## [SELECTION]
44. `connect_waypoints` uses a dot-product check to detect when two consecutive waypoints are collinear with the departure direction and should be joined by a straight line rather than a Z/S or L-shaped bend. The original check was `dot_p.abs() > 0.95`, which accepted both collinear (`dot_p > 0.95`) and *anti*-collinear (`dot_p < -0.95`) cases.

    The anti-collinear case includes two fundamentally different situations:

    - **Same-axis return** -- the return leg from a protrusion tip back to the node contact point. Both points have the same x-coordinate (for a vertical face) or same y-coordinate (for a horizontal face). The displacement is purely backward (dot_p = -1), and a straight line is correct.

    - **Anti-collinear with perpendicular offset** -- the protrusion tips cross (see above) or the path connects two tips at different positions with a large backward component. `dot_p` approaches -1 when the perpendicular offset is small relative to the backward displacement. A straight diagonal line is *incorrect* here; an orthogonal Z/S bend is required.

    The fix replaces `dot_p.abs() > 0.95` with `dot_p > 0.95 || is_same_axis`, where `is_same_axis` is `true` when both waypoints share the same routing axis (no perpendicular component): `|dx| < 1e-3` for a vertical departure, `|dy| < 1e-3` for a horizontal departure. This correctly draws straight lines for same-axis returns while routing the anti-collinear-with-offset case through the Z/S logic.

## [DATA SECTION]
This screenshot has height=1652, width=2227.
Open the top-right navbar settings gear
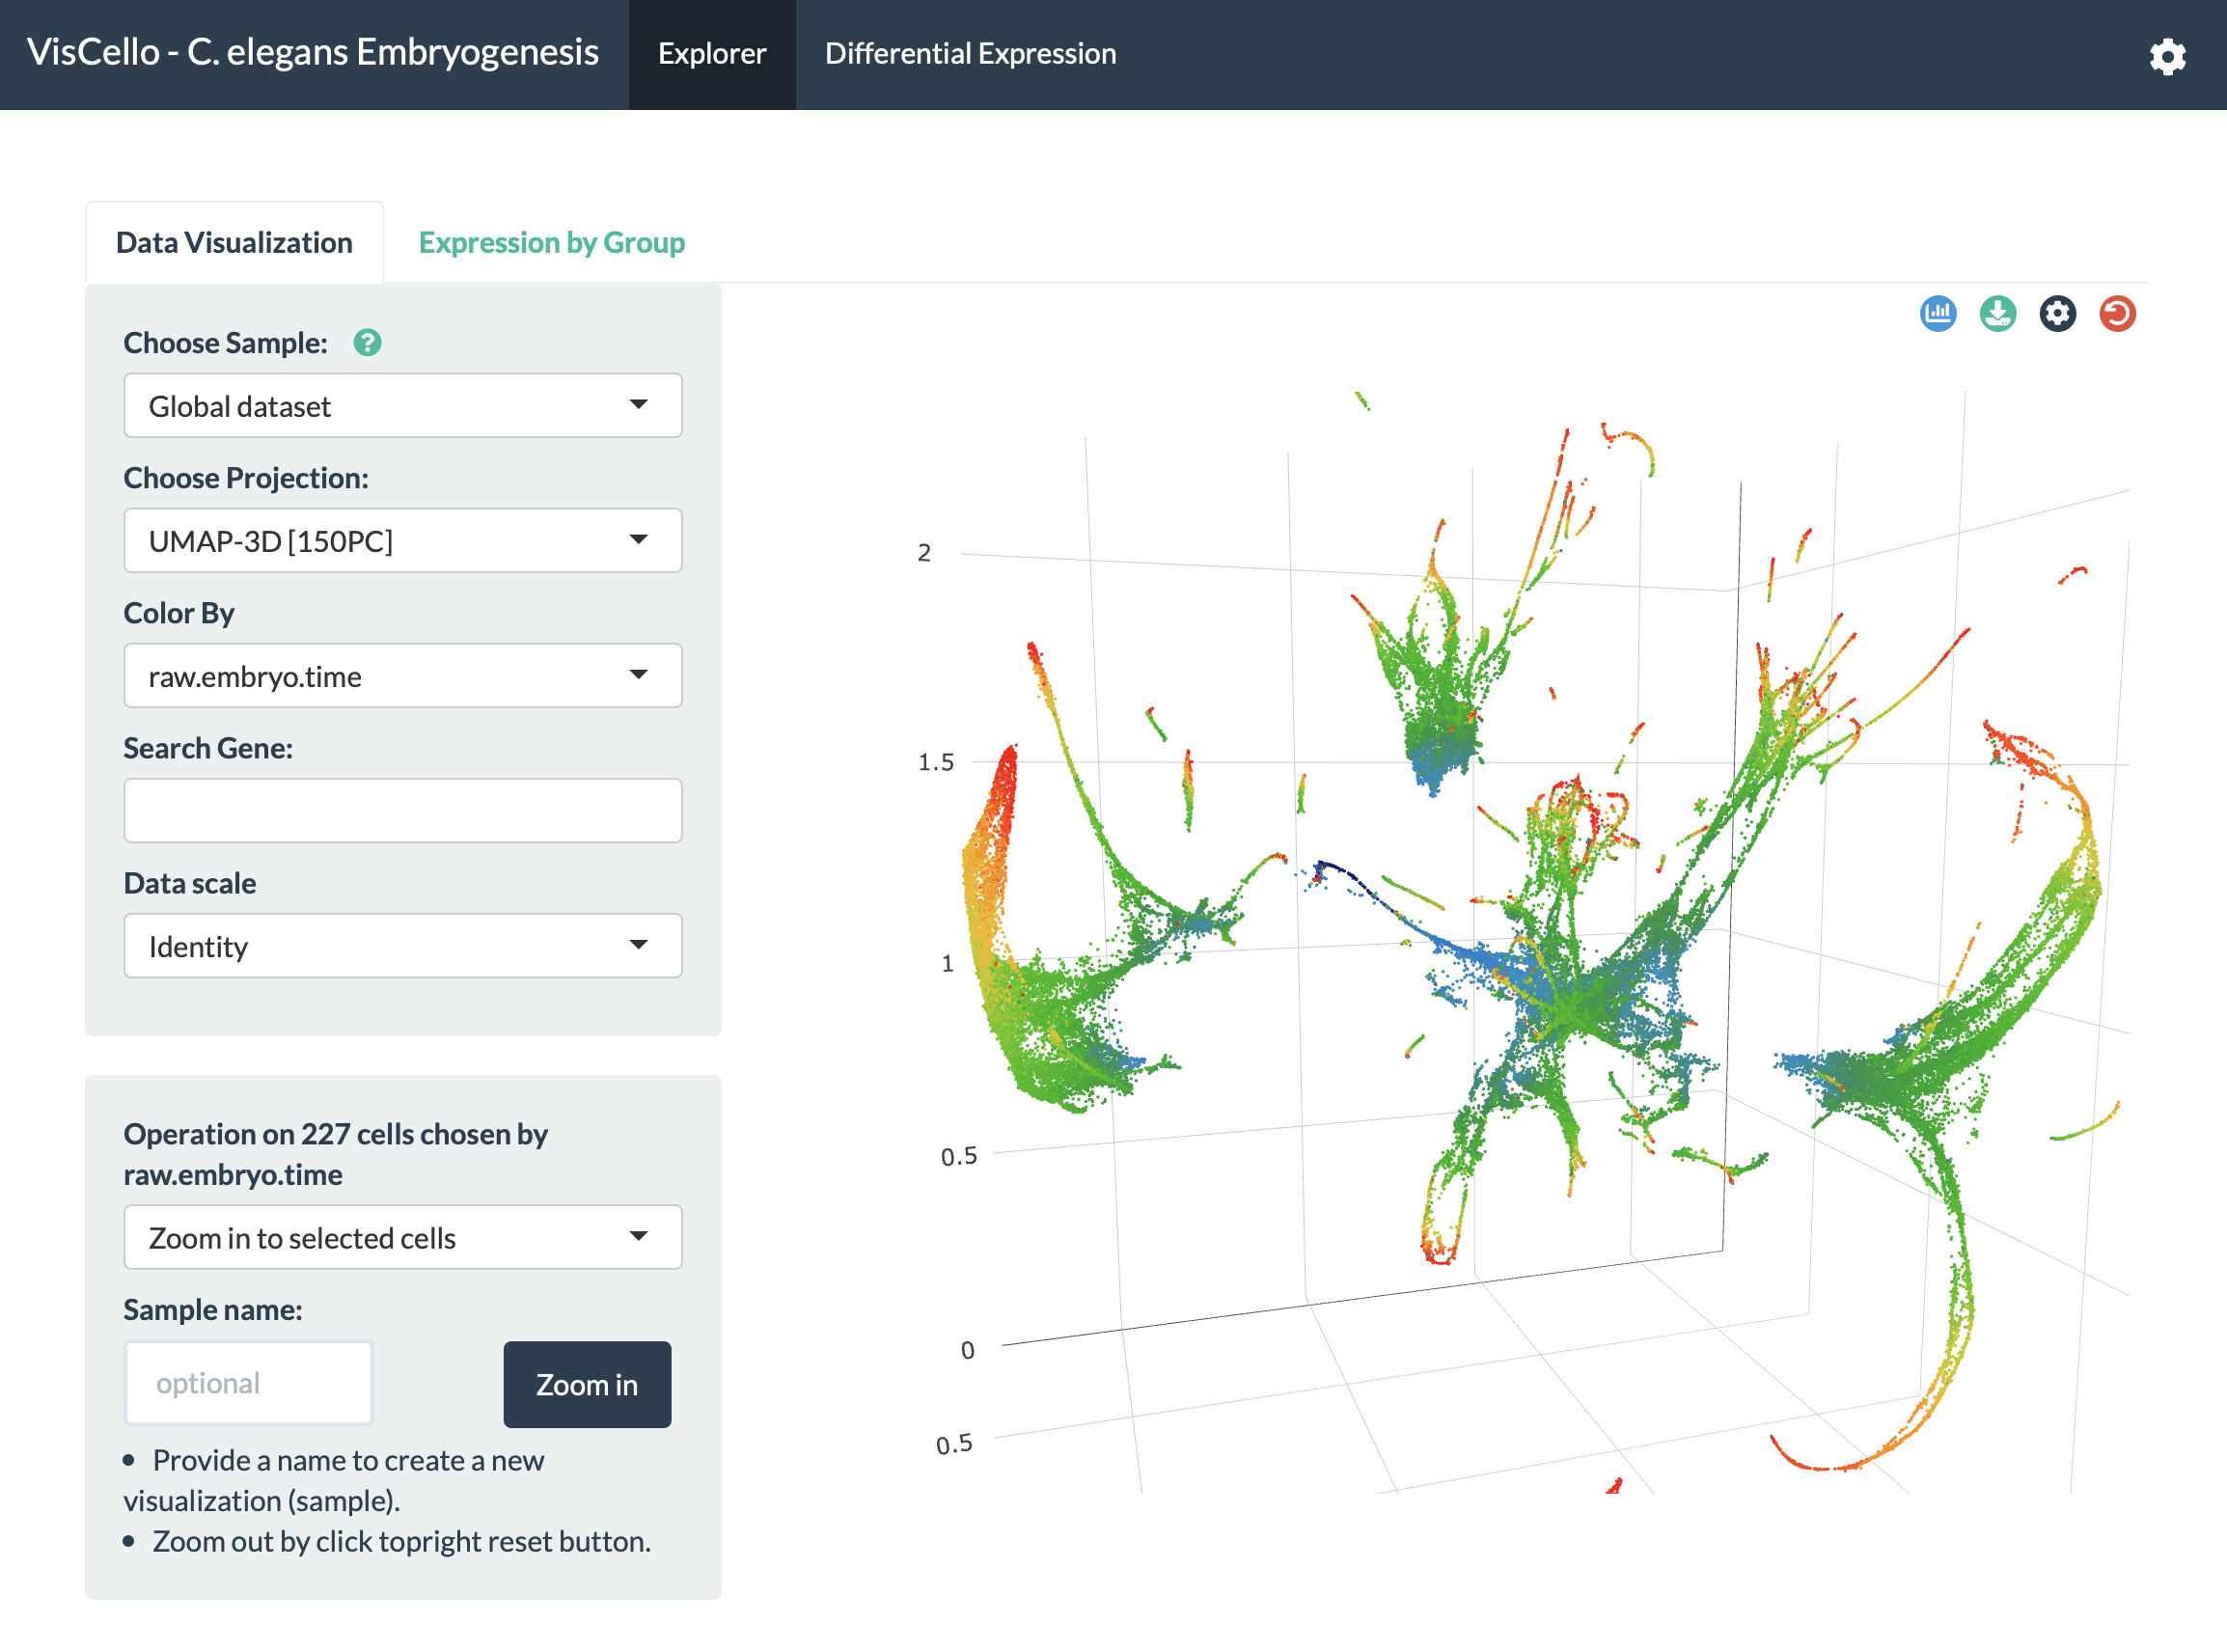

## [SET PROBLEM]
Reproduce the portion of the waypoint note above that begins with "The anti-collinear case" and stops after "bend is required.".

## [CORRECT OUTPUT]
The anti-collinear case includes two fundamentally different situations:

    - **Same-axis return** -- the return leg from a protrusion tip back to the node contact point. Both points have the same x-coordinate (for a vertical face) or same y-coordinate (for a horizontal face). The displacement is purely backward (dot_p = -1), and a straight line is correct.

    - **Anti-collinear with perpendicular offset** -- the protrusion tips cross (see above) or the path connects two tips at different positions with a large backward component. `dot_p` approaches -1 when the perpendicular offset is small relative to the backward displacement. A straight diagonal line is *incorrect* here; an orthogonal Z/S bend is required.